Mais s’il s’en prend à une école juive sous le prétexte qu’elle n’a pas le droit de recevoir des subventions si elle n’admet que des élèves juifs (je ne sais comment il a vérifié : j’ai une amie catholique qui enseigne dans une école juive religieuse), pourquoi ne critique-t-il pas, par exemple, la subvention (80.700 € en 2004) à l’« association des évêques fondateurs de l’institut catholique de Paris », dont je doute qu’elle ait parmi ses membres fondateurs des évêques musulmans ou juifs, Dieu préserve ? Pourtant, il affirme dans cet entretien « Si c’était une école islamique ou protestante je serais contre aussi. C’est valable pour toutes les confessions ».

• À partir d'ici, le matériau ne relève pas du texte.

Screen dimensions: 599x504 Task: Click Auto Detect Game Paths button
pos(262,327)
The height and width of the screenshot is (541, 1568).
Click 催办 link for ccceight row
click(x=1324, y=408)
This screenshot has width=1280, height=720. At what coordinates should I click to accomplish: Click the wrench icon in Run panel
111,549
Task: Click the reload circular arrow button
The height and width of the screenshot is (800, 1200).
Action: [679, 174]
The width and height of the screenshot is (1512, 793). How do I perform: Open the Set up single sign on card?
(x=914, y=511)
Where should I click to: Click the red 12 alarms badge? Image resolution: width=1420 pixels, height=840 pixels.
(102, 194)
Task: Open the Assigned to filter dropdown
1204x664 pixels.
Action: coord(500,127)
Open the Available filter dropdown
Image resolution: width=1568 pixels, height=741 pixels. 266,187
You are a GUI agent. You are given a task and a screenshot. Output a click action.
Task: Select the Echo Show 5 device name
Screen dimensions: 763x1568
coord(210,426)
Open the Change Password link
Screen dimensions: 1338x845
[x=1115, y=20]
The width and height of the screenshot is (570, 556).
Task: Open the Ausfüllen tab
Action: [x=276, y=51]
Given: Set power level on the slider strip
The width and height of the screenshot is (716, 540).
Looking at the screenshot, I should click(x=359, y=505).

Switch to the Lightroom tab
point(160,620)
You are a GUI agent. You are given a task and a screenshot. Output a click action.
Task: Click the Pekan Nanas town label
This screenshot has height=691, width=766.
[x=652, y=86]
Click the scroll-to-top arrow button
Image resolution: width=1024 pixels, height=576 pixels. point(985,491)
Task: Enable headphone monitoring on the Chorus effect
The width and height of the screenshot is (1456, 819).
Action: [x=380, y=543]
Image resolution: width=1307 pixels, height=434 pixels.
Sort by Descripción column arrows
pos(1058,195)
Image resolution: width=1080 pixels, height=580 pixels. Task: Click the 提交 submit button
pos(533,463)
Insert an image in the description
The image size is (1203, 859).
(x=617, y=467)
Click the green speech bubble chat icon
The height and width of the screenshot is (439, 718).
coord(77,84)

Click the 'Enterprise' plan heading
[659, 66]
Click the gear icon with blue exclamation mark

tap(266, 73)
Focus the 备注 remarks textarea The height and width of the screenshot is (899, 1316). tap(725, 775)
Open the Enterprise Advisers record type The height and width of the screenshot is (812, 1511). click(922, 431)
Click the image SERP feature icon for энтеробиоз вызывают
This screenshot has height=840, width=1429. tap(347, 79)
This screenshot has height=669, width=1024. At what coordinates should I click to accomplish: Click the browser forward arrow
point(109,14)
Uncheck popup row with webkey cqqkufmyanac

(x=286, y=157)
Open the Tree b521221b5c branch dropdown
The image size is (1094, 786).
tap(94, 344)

Plus sérieusement : une association (légale) qui choisit ses membres devrait être en mesure de recevoir des subventions publiques. C’est le cas pour la Maison des femmes de Paris (l’une des structures subventionnées) qui affirme être « un espace d’initiatives et de solidarité féministe, un lieu non mixte ouvert à toutes les femmes ». Où est le mal ? Il n’y a pas non plus de mal à ce que la Ville et l’État soutiennent des écoles privées de telle ou telle confession de façon à assurer que toutes les conditions (sanitaires, pédagogiques…) soient assurées, et pour cadrer l’enseignement et éviter les dérives. La seule alternative serait d’interdire purement et simplement de genre d’écoles.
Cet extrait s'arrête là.